Las últimas páginas, dedicadas a Adela Goldbard, condensan como ningunas otras la sagacidad de Ruiz. Allí discute Colateral (2013), exhibición integrada por fotografías de gran formato y videos de puestas en escena cinematográficas en que se recreaban, con réplicas a escala a manos de maestros pirotécnicos de Tultepec, accidentes, ataques y protestas reportadas por los medios de comunicación. “Lobo” capta el instante en que una de las emblemáticas camionetas Ford, tan asociada con el narco, explota en un paraje semidesértico. Esta y otras piezas, que Goldbard posteriormente agrupó bajo la rúbrica “Paraalegorías”, resignifican la quema de Judas. Ausentes los feligreses y el elemento festivo del ritual, el registro de los estallidos y el fuego no solo escenifica la purga del mal, se reapropia de símbolos del imaginario colectivo. Al develar su artificio, inserta una pausa entre el símbolo y su visibilidad que permiten repensarlo y reconstruirlo. Tal espacio y tales acciones de la imaginación, además de servir de hilo conductor al ensayo, son reivindicados por Ruiz contra la violencia paralizante.

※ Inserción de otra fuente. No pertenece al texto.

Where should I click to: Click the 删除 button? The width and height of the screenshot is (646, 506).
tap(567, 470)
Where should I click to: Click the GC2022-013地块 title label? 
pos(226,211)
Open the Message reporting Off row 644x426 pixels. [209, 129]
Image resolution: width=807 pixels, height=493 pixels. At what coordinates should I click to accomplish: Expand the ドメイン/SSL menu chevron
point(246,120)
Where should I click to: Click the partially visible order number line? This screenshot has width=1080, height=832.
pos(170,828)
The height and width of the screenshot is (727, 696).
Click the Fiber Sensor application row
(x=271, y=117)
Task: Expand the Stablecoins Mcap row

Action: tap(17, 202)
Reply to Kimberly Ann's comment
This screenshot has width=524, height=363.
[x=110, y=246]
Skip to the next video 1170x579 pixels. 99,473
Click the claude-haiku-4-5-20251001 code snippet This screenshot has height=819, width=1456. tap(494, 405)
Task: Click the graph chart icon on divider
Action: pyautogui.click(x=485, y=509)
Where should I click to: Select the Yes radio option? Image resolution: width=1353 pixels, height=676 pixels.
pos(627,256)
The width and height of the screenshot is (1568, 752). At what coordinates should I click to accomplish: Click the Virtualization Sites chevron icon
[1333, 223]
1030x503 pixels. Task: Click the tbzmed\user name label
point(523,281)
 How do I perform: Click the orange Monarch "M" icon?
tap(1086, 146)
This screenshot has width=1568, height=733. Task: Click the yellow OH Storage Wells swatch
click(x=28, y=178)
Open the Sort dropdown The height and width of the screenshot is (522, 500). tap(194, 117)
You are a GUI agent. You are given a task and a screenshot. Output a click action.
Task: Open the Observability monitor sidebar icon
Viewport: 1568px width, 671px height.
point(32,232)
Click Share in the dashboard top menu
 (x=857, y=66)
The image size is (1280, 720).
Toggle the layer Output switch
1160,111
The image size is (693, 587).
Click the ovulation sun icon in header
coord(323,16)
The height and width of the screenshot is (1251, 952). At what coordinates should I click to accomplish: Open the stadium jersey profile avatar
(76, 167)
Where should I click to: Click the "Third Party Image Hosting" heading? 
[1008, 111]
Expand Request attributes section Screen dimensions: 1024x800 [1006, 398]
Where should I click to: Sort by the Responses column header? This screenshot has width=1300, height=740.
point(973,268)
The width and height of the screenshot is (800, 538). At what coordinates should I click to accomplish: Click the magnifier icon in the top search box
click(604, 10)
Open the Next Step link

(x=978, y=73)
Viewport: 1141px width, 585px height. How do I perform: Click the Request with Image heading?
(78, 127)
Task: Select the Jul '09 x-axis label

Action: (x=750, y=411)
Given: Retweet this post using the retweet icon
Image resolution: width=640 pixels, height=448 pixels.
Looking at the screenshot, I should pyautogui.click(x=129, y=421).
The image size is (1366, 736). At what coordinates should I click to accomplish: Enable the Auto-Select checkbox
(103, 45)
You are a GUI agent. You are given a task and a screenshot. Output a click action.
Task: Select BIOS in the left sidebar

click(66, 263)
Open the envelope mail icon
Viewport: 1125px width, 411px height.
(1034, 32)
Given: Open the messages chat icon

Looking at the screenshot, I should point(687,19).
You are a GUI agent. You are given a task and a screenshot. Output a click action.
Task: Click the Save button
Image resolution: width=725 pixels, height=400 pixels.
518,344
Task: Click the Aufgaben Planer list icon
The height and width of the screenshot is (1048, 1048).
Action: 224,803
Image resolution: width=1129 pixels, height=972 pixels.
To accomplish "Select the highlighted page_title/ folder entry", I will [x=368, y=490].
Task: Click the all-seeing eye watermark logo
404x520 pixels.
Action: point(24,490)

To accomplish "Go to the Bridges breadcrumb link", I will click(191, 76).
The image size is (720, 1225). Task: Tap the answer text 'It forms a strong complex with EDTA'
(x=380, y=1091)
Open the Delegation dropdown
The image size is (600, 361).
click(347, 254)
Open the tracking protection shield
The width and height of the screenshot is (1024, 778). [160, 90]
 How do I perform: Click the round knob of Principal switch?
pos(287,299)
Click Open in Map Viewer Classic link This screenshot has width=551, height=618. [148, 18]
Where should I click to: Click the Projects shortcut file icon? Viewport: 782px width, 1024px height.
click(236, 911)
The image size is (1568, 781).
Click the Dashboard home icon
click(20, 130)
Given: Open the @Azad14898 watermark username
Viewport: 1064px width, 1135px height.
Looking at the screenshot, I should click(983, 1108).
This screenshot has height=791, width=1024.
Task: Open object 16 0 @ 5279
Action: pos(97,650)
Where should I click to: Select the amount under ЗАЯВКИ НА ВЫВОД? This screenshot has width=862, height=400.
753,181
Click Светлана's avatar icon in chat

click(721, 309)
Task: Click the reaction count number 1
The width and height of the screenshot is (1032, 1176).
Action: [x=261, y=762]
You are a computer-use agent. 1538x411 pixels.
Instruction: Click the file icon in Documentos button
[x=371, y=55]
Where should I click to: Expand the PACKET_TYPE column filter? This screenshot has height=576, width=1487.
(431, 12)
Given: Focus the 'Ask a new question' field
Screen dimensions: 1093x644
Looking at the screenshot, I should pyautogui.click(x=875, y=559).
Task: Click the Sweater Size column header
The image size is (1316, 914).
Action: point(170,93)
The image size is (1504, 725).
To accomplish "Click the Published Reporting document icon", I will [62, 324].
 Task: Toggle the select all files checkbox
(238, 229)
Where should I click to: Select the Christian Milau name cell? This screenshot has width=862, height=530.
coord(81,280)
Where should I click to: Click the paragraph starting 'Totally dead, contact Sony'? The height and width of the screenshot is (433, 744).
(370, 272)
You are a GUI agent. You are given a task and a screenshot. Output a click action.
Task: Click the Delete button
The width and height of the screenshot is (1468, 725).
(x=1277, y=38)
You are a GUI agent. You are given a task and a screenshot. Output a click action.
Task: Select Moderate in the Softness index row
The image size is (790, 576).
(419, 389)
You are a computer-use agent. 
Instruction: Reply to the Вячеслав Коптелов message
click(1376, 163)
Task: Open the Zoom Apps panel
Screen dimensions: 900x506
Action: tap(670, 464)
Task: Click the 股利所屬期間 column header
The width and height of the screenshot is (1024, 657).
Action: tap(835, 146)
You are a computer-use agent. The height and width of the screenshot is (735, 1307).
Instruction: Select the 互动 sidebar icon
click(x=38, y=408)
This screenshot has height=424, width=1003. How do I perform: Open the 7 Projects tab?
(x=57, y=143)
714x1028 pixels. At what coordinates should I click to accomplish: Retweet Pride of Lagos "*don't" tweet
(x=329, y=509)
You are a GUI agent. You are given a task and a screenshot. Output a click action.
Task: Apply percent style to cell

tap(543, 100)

Del libro, señalo dos únicos problemas. Ruiz da por sentada la valencia crítica de la ambigüedad de las piezas que examina, como si el discurso al que se contraponen siempre fuera unívoco; o como si ella, junto con la incertidumbre y la indeterminación, no fuera desplegada como estrategia del horror. Además, al asumir la indistinción, propuesta por otros, entre las estructuras del Estado y las del crimen organizado, Ruiz termina por postular una suerte de régimen visual demasiado cohesivo (y tan evidente que no requiere descripción). Ese monolito, un tanto forzado, sirve de fondo para las prácticas artísticas que analiza.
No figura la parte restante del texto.